___ Recorded data ___

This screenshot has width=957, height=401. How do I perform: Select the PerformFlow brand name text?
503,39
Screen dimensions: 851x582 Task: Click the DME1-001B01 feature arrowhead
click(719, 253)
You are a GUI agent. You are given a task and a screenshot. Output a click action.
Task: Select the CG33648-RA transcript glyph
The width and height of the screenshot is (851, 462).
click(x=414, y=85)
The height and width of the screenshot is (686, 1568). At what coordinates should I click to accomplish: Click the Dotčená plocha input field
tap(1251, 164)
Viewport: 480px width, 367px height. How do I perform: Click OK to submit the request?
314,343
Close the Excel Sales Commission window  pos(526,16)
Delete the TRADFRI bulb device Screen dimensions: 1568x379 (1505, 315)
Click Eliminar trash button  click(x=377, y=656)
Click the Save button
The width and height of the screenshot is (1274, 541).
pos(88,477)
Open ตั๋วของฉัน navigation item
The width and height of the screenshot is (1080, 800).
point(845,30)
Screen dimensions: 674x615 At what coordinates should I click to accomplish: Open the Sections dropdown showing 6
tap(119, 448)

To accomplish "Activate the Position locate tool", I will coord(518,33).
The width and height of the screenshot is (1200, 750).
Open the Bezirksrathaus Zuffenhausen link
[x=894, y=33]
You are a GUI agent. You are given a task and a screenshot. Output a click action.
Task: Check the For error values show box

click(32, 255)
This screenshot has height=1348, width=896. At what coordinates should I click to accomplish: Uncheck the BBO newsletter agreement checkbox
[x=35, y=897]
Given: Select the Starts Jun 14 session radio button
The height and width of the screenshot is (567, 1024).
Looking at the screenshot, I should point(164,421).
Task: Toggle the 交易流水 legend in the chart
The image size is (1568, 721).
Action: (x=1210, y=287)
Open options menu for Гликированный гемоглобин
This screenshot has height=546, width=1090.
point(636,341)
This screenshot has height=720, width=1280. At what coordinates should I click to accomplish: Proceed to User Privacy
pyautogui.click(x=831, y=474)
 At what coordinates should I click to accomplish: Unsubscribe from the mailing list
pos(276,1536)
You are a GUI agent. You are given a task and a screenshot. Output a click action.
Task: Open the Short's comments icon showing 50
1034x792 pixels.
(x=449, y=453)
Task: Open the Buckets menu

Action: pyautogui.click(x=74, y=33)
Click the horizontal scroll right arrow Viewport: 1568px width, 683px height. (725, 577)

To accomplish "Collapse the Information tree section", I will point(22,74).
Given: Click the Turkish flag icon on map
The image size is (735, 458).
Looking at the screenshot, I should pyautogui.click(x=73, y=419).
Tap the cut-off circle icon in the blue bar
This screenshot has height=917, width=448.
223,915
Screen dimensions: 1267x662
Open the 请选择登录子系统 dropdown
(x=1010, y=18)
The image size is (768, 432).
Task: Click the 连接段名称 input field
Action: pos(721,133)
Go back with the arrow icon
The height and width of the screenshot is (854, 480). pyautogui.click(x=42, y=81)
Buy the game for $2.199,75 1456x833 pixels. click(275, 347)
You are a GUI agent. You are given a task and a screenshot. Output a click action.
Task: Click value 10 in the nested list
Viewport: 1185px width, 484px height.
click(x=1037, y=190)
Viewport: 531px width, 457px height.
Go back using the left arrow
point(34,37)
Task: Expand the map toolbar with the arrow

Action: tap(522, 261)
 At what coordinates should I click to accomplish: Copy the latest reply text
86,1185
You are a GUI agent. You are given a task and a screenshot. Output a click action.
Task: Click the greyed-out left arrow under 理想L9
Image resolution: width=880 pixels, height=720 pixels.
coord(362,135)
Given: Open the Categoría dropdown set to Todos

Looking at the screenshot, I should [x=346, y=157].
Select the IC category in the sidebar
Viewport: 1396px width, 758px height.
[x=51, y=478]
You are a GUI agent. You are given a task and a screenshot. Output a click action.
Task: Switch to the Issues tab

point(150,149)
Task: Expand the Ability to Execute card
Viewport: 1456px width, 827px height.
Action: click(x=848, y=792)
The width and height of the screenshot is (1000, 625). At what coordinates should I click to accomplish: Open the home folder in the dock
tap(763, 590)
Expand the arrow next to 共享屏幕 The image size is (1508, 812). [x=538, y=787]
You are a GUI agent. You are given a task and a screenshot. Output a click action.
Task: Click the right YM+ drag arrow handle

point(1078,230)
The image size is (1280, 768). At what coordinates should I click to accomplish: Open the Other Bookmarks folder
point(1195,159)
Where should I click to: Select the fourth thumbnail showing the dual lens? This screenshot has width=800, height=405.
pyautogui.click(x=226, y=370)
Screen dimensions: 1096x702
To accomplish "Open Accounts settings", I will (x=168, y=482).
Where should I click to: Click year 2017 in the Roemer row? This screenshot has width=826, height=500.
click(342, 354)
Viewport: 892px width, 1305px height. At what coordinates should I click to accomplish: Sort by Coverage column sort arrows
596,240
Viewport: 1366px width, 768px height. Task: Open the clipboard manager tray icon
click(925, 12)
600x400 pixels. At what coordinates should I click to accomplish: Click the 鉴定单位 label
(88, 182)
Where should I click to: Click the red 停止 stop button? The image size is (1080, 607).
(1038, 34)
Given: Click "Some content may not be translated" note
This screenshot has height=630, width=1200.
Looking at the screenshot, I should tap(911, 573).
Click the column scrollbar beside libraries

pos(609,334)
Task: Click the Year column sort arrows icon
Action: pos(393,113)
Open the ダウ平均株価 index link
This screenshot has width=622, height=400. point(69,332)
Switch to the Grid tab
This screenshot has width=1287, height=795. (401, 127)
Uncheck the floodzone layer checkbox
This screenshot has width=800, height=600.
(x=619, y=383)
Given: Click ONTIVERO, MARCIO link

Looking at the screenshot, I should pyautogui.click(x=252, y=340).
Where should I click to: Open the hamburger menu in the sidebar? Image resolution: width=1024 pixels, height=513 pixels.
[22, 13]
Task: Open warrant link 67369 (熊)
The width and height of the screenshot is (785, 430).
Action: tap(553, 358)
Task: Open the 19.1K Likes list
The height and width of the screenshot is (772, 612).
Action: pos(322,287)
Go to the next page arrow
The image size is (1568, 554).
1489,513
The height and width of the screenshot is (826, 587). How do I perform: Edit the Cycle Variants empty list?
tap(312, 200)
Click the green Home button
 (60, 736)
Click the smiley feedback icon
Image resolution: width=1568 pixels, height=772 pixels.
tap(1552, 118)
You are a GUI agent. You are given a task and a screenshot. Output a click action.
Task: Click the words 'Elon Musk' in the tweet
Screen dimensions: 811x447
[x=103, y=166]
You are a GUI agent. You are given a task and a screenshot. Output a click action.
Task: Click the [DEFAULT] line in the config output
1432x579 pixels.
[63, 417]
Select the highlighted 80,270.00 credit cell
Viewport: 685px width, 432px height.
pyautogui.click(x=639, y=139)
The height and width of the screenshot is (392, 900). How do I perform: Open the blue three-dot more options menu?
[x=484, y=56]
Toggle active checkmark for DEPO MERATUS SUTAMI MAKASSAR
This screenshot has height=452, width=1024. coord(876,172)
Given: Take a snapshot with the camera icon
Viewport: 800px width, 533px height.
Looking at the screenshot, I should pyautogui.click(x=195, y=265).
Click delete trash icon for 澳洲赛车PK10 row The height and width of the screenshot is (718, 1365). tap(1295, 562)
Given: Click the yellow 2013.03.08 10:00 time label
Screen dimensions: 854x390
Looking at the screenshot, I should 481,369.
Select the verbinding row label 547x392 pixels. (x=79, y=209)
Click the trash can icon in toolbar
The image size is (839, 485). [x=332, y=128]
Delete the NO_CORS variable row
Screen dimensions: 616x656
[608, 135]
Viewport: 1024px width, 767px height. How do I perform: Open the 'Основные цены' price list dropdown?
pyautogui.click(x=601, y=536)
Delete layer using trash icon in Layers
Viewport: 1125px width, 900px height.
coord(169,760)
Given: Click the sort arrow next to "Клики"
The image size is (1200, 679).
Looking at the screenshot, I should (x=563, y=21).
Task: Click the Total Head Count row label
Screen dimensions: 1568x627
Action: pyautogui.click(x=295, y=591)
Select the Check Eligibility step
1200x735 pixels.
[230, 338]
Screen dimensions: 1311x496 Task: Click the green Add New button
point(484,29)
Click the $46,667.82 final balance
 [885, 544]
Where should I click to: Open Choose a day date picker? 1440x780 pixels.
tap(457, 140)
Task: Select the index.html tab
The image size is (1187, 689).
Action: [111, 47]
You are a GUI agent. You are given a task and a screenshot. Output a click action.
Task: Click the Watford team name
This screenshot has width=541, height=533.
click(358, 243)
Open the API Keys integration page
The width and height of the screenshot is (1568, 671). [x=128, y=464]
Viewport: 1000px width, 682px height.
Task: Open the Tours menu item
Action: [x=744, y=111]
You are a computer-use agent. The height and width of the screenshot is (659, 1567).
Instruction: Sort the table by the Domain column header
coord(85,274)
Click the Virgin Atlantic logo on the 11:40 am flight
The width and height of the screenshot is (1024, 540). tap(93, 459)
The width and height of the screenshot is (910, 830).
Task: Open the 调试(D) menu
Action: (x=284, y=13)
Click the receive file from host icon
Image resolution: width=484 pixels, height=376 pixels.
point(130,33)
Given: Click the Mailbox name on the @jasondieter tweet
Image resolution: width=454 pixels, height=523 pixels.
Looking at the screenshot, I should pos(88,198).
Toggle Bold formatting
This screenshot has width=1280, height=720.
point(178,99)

___

** Work instruction **
The line containing "Task: Select the CG33648-RA transcript glyph" marks the end. Please print exactly every line from the top of the data to it, both included, and nothing more.

** Result for this task **
This screenshot has width=957, height=401. How do I perform: Select the PerformFlow brand name text?
503,39
Screen dimensions: 851x582 Task: Click the DME1-001B01 feature arrowhead
click(719, 253)
You are a GUI agent. You are given a task and a screenshot. Output a click action.
Task: Select the CG33648-RA transcript glyph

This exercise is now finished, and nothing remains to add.